The only musician I could locate was an opera singer I’d never heard of, May Peterson Thompson, who in the twenties was known as the “Golden Girl of the Metropolitan Opera.” Thompson’s principal connection to Texas was that she married an Amarillo man who served on the Railroad Commission. That’s about it for the arts. Richards gave her longtime companion, Bud Shrake, a proclamation entitling him to a state plot, but he hasn’t decided if he wants to use it. When Larry L. King appeared near death in February in a hospital in Washington, D.C., Shrake did lobby to get King a spot, only to be told that King wanted no part of the riffraff in Austin, preferring instead to be cremated and have his ashes scattered in a vacant lot in Putnam, next to where his boyhood home once stood. (Subsequently, after a number of prominent Texans, including Laura Bush, pushed to set aside a plot for him, he changed his mind.) Harrigan concludes that maybe it is just as well that the doers outnumber the dreamers in the state cemetery: “Without all the violence, heroism, bigotry, backroom dealing and sometimes surprising reach of those splendidly unliberated minds, the chroniclers of Texas would have nothing to write about.”
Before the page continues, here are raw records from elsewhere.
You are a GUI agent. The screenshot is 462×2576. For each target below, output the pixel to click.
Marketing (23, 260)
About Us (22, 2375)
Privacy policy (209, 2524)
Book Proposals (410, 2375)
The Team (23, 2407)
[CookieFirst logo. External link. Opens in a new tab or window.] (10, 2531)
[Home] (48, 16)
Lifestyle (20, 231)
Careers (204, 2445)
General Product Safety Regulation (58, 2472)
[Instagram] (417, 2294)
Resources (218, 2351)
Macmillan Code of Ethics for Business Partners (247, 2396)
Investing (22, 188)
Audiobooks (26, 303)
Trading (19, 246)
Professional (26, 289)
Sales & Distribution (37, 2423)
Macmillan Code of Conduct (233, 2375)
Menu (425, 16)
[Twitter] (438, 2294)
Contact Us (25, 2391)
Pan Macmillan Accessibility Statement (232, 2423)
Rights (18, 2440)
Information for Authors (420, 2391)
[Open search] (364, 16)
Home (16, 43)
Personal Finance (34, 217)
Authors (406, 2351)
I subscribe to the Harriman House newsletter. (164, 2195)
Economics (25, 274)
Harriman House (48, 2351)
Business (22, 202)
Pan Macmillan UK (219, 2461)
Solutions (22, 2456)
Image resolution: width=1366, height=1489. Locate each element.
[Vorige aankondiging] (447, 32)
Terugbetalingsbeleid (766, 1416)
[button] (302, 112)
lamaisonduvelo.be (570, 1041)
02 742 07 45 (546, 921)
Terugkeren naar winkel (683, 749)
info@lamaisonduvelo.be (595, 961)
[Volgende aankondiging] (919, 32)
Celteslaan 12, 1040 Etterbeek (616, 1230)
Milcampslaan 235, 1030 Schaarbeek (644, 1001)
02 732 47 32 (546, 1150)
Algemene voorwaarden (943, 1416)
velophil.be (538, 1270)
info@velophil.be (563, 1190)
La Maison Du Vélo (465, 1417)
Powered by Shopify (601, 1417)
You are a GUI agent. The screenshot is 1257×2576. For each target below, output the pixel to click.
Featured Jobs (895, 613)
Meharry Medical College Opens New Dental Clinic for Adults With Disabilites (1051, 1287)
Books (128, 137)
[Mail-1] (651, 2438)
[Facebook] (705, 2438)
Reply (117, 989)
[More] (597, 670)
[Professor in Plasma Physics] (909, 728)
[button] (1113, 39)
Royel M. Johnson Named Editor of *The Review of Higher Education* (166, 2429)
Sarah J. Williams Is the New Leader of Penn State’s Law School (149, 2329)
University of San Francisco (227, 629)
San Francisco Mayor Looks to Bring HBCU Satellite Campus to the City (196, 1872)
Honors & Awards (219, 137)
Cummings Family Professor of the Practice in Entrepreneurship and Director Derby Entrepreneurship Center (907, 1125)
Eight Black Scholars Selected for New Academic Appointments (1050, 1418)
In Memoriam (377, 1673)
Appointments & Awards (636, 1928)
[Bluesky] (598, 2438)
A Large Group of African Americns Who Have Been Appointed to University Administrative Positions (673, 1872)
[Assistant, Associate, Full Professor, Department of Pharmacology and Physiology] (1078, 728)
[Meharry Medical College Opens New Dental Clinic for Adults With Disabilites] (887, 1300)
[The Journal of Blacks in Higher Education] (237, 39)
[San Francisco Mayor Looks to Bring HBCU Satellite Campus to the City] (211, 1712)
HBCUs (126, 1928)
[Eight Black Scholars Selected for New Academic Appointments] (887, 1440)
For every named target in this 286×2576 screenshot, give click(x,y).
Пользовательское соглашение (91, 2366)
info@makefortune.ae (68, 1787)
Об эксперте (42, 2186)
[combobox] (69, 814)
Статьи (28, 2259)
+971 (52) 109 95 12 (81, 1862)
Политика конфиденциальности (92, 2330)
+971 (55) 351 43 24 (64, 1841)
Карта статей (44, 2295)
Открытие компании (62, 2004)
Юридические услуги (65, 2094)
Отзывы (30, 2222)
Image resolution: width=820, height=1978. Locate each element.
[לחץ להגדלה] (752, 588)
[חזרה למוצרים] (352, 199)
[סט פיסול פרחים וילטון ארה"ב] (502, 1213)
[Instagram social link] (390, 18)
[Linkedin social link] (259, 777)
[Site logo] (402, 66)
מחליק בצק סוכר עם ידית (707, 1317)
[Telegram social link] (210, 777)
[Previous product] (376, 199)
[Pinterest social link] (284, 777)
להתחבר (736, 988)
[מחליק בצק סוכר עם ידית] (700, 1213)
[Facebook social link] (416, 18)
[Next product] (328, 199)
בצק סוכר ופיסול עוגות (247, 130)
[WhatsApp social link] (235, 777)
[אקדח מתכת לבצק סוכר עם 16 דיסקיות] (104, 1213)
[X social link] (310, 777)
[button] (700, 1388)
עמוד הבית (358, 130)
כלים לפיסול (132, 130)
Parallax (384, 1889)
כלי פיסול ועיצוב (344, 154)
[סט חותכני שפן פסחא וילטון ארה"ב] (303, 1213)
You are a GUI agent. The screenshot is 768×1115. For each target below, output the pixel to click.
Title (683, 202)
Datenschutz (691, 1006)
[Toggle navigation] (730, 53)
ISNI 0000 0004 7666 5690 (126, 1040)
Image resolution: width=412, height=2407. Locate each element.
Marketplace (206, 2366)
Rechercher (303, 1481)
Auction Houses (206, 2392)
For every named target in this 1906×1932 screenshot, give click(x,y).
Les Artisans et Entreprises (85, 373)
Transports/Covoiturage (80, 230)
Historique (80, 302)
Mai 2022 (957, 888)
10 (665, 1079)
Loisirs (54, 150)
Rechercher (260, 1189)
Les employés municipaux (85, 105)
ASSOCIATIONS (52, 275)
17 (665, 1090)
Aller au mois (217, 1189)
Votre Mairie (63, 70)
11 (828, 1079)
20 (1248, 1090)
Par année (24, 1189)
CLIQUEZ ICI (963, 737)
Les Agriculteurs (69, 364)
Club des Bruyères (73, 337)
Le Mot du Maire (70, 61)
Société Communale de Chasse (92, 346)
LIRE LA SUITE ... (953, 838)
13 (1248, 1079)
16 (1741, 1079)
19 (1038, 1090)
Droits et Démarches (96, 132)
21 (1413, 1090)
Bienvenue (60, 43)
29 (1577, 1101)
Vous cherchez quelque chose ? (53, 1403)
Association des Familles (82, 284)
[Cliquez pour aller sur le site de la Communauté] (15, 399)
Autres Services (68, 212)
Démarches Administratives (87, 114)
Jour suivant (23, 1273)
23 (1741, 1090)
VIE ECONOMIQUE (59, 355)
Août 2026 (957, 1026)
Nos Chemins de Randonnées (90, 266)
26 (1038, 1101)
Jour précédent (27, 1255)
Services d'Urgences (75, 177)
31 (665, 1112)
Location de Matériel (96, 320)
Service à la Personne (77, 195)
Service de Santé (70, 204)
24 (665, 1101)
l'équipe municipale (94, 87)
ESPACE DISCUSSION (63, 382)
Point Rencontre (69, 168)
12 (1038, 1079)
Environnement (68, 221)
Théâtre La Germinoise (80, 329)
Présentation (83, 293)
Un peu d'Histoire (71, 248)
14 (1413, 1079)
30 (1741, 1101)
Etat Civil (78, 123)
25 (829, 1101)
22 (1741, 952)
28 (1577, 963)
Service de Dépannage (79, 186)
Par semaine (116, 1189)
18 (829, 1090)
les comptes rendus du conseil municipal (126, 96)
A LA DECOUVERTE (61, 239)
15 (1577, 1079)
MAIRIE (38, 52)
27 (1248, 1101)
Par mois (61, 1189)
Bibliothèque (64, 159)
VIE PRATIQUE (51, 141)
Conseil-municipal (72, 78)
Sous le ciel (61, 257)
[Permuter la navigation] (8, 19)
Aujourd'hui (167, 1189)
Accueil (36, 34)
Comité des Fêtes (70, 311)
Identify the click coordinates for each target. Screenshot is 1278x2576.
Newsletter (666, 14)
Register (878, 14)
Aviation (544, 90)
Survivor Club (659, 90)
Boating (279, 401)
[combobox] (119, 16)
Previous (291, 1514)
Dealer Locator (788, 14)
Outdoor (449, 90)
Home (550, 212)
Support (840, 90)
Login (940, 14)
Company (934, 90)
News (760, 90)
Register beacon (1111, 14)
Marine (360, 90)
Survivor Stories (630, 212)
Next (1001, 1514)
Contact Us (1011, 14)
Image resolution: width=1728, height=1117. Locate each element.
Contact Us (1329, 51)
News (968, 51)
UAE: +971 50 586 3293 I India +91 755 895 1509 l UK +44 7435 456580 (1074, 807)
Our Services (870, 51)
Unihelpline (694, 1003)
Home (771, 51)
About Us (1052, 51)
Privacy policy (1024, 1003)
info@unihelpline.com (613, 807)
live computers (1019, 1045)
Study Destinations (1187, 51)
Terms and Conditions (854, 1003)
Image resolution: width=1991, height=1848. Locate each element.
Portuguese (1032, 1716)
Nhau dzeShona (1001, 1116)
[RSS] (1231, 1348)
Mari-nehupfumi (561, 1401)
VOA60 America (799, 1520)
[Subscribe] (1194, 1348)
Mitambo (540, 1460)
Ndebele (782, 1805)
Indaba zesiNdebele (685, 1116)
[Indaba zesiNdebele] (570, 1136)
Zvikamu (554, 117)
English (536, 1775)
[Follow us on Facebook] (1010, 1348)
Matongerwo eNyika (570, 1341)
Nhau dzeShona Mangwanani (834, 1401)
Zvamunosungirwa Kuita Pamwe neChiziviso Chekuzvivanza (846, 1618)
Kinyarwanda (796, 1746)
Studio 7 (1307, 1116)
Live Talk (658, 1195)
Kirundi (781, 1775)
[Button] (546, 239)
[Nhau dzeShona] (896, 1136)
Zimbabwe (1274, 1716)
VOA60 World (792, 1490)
Making my way back to the parking lot, down the slope of Republic Hill and across a half-full part of the cemetery called Statesman Meadow, I stop to admire the headstone of the great Willie Wells. It sits directly behind the caretaker’s cottage, built in 1903. As was the case in life, his grave seems segregated from his fellow Texans’. Born in Austin in 1906, Wells was never allowed to play in the major leagues, but he posted a lifetime batting average of .363 in the Negro National League and in Mexico, Canada, and Japan. Willie got the nickname El Diablo from a nasty habit of padding his glove with pieces of brick and rock to discourage aggressive base runners. How good was he? Buck O’Neil, who saw the likes of Honus Wagner, Pop Lloyd, and Ozzie Smith, once said that if he had to pick a shortstop for his team, it would be Wells. He was finally inducted into the National Baseball Hall of Fame at Cooperstown in 1997, eight years after his death. In October 2004, the cemetery committee had his remains disinterred from Evergreen Cemetery, in Austin, and moved here. Surprisingly, he is the only pure athlete on the grounds.

Looking at El Diablo’s grave, I’m not sure if it shows how far we have come or how far we have left to go. Either way, it’s an honor to be in his presence.